In the data that follows, determine how many lines contain the word "Remove", and give only that number.
** EXERCISE MATERIALS follows **
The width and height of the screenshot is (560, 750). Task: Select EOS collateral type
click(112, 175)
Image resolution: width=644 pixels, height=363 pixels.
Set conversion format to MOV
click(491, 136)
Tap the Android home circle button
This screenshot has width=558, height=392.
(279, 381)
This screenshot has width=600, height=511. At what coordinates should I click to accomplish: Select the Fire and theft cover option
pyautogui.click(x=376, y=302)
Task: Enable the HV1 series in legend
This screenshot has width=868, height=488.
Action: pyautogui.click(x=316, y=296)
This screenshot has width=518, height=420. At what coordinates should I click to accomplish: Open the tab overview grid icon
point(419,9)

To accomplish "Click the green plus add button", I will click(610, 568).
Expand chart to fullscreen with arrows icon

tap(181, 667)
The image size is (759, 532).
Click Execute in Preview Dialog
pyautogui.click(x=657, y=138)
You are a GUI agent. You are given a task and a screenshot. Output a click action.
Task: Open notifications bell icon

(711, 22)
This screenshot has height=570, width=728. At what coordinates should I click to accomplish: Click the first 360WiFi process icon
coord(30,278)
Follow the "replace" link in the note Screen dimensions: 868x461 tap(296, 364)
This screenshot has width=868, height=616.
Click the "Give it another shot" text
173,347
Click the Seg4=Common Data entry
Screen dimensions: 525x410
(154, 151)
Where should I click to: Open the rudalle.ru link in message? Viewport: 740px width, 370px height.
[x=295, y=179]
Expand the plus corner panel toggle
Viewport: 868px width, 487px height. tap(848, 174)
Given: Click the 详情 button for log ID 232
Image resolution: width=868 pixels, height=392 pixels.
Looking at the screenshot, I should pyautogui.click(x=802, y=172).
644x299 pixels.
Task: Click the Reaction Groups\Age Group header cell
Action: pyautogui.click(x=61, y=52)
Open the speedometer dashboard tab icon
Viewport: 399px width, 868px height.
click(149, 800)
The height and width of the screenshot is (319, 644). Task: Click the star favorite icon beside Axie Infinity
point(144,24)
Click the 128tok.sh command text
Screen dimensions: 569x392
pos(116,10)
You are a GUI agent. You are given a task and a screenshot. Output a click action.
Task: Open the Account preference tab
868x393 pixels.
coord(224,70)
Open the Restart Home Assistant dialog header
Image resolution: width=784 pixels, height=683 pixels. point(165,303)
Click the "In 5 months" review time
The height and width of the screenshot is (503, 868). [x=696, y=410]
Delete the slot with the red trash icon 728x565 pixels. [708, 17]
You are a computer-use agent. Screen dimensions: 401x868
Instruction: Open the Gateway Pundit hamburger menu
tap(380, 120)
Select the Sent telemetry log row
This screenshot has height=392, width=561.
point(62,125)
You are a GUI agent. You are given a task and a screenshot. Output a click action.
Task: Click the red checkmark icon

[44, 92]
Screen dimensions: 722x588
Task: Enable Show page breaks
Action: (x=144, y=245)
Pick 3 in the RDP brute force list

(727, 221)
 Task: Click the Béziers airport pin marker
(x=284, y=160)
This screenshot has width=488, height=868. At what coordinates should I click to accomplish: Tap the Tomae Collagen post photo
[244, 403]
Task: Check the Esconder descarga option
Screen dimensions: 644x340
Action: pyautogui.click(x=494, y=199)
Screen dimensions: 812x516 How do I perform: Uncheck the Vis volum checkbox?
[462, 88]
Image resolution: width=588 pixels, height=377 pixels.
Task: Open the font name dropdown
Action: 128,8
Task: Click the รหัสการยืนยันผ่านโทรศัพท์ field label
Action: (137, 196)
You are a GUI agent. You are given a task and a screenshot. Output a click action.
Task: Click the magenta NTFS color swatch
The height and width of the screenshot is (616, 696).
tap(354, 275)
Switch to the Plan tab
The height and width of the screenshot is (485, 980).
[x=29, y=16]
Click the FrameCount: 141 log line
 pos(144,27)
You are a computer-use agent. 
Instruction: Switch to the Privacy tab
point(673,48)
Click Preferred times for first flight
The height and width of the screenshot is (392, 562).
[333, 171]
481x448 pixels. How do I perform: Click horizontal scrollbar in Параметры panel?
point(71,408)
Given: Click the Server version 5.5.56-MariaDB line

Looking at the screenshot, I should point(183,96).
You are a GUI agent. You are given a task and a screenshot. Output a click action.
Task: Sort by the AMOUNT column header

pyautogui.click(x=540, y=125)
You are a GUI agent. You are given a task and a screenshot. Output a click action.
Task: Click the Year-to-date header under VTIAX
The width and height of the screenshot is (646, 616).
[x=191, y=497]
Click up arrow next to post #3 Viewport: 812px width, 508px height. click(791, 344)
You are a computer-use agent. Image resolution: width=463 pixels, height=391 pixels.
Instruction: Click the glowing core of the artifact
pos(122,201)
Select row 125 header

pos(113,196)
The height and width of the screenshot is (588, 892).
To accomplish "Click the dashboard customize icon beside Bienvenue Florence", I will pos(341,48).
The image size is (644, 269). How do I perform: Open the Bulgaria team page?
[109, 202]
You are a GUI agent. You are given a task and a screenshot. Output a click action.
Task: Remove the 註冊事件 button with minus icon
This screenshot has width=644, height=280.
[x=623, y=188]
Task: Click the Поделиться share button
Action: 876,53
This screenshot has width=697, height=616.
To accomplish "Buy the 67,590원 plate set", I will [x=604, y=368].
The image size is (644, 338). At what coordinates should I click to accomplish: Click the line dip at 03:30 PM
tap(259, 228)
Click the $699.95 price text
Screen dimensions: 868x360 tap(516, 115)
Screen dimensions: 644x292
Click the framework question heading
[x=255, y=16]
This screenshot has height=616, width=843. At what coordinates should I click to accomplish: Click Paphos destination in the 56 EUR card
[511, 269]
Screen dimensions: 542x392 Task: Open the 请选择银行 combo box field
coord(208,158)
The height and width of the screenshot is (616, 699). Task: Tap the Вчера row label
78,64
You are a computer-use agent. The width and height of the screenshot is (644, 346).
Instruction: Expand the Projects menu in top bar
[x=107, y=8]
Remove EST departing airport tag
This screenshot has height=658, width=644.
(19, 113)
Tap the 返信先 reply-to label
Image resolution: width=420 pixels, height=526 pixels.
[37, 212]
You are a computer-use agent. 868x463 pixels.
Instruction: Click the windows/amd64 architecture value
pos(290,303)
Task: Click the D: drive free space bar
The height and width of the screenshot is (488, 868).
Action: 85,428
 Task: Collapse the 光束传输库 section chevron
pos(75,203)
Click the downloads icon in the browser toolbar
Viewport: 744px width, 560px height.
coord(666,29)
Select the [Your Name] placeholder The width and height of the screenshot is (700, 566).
** End of EXERCISE MATERIALS **
§ WRITTEN RESPONSE: 2